***** Exercise inputs
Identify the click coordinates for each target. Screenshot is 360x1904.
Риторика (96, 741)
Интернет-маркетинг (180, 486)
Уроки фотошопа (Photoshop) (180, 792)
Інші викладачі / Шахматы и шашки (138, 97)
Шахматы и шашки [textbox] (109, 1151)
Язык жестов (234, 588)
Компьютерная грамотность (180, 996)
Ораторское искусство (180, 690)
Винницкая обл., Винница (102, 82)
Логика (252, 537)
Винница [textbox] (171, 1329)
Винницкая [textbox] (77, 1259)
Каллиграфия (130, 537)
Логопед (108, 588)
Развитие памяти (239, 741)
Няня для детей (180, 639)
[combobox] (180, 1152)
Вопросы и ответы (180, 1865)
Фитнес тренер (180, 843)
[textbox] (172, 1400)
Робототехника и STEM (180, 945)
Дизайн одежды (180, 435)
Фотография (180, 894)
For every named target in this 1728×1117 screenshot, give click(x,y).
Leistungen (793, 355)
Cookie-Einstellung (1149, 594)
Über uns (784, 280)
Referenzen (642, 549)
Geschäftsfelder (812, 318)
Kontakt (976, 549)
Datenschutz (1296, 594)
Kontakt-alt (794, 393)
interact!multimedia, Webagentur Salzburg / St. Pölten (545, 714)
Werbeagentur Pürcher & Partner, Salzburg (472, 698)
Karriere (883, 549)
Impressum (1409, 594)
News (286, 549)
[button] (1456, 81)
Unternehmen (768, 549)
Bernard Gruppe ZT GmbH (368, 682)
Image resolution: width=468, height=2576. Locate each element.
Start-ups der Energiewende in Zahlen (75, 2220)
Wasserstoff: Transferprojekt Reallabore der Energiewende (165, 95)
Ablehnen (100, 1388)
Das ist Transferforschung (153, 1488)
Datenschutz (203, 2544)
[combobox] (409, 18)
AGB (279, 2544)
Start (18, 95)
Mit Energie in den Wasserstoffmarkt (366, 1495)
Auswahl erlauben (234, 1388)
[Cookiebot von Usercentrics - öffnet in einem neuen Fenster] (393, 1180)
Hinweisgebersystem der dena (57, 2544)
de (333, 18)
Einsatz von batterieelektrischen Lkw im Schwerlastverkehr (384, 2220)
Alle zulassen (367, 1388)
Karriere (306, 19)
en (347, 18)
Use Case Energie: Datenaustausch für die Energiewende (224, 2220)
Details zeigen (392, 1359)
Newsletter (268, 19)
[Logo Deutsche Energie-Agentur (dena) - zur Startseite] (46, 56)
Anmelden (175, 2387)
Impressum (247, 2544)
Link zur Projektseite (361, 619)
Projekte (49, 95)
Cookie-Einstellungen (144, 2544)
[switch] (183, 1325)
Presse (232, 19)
**********
→ Work required: Transcribe the material above. Change nothing in it.

→ Solution to this exercise:
Identify the click coordinates for each target. Screenshot is 360x1904.
Риторика (96, 741)
Интернет-маркетинг (180, 486)
Уроки фотошопа (Photoshop) (180, 792)
Інші викладачі / Шахматы и шашки (138, 97)
Шахматы и шашки [textbox] (109, 1151)
Язык жестов (234, 588)
Компьютерная грамотность (180, 996)
Ораторское искусство (180, 690)
Винницкая обл., Винница (102, 82)
Логика (252, 537)
Винница [textbox] (171, 1329)
Винницкая [textbox] (77, 1259)
Каллиграфия (130, 537)
Логопед (108, 588)
Развитие памяти (239, 741)
Няня для детей (180, 639)
[combobox] (180, 1152)
Вопросы и ответы (180, 1865)
Фитнес тренер (180, 843)
[textbox] (172, 1400)
Робототехника и STEM (180, 945)
Дизайн одежды (180, 435)
Фотография (180, 894)
For every named target in this 1728×1117 screenshot, give click(x,y).
Leistungen (793, 355)
Cookie-Einstellung (1149, 594)
Über uns (784, 280)
Referenzen (642, 549)
Geschäftsfelder (812, 318)
Kontakt (976, 549)
Datenschutz (1296, 594)
Kontakt-alt (794, 393)
interact!multimedia, Webagentur Salzburg / St. Pölten (545, 714)
Werbeagentur Pürcher & Partner, Salzburg (472, 698)
Karriere (883, 549)
Impressum (1409, 594)
News (286, 549)
[button] (1456, 81)
Unternehmen (768, 549)
Bernard Gruppe ZT GmbH (368, 682)
Image resolution: width=468, height=2576. Locate each element.
Start-ups der Energiewende in Zahlen (75, 2220)
Wasserstoff: Transferprojekt Reallabore der Energiewende (165, 95)
Ablehnen (100, 1388)
Das ist Transferforschung (153, 1488)
Datenschutz (203, 2544)
[combobox] (409, 18)
AGB (279, 2544)
Start (18, 95)
Mit Energie in den Wasserstoffmarkt (366, 1495)
Auswahl erlauben (234, 1388)
[Cookiebot von Usercentrics - öffnet in einem neuen Fenster] (393, 1180)
Hinweisgebersystem der dena (57, 2544)
de (333, 18)
Einsatz von batterieelektrischen Lkw im Schwerlastverkehr (384, 2220)
Alle zulassen (367, 1388)
Karriere (306, 19)
en (347, 18)
Use Case Energie: Datenaustausch für die Energiewende (224, 2220)
Details zeigen (392, 1359)
Newsletter (268, 19)
[Logo Deutsche Energie-Agentur (dena) - zur Startseite] (46, 56)
Anmelden (175, 2387)
Impressum (247, 2544)
Link zur Projektseite (361, 619)
Projekte (49, 95)
Cookie-Einstellungen (144, 2544)
[switch] (183, 1325)
Presse (232, 19)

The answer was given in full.